If you have established a comfortable relationship with the bereaved, a bit of tasteful humour – at the right time – always lightens the emotional burden for a time. Use funny examples of everyday life to try and make them laugh.
Listen, Listen, Listen
Although we mentioned this earlier in the article, listening is a skill that many people lack, yet is vital for the bereaved. Allow them to express themselves without judgement or criticism. Do not offer advice unless they specifically ask you for it. Remember that this is about helping the person who is in mourning, not working on your counselling skills. There are professionals for that.
Make a point of asking the bereaved how they feel and then keep quiet. Again, allow them time to talk. Listen carefully to what they say so that you can pick up important cues on what to ask next. This skill will allow you to keep track of their emotional healing. If you feel that they are sinking deeper into a depression, you will then be in a position to suggest professional counselling on account of what you have witnessed.

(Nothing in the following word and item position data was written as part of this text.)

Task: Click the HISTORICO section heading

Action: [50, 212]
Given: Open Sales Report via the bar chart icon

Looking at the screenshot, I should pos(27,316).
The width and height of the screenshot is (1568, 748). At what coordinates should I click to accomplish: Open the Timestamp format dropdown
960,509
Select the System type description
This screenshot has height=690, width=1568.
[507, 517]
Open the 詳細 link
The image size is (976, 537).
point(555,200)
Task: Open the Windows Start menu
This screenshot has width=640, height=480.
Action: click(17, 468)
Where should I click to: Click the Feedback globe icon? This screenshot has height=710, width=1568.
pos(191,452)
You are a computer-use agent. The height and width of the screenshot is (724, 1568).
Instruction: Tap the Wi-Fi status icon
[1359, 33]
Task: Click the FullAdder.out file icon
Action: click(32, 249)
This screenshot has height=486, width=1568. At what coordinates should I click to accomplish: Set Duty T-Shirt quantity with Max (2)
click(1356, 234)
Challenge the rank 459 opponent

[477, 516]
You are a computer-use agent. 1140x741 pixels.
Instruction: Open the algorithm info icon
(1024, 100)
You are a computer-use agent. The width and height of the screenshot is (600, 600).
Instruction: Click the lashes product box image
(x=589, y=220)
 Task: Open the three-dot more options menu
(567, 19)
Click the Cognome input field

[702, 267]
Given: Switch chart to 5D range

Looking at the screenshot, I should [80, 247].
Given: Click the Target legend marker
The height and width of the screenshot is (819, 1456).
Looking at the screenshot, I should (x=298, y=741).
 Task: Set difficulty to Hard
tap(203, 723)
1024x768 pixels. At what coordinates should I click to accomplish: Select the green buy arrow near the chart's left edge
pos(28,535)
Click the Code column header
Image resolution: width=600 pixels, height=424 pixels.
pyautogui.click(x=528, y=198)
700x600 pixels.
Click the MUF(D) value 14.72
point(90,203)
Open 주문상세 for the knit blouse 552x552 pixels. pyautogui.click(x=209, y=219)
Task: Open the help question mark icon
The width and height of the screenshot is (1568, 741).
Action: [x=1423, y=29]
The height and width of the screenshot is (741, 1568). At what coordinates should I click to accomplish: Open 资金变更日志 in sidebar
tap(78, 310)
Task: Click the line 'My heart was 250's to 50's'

Finally, try not to take it personally if the bereaved does not seem interested in making contact initially. It’s important just to let them know that you are there when they are ready. Remember that staying in touch with everyone may add to their current stress levels, and depending on their personality type, they may find it quite draining to be constantly communicating. Know when to give them space and when to stay in touch.
Lockdown and isolation may present some challenges in providing emotional support, but with a bit of thought and ingenuity, they can be overcome relatively easily.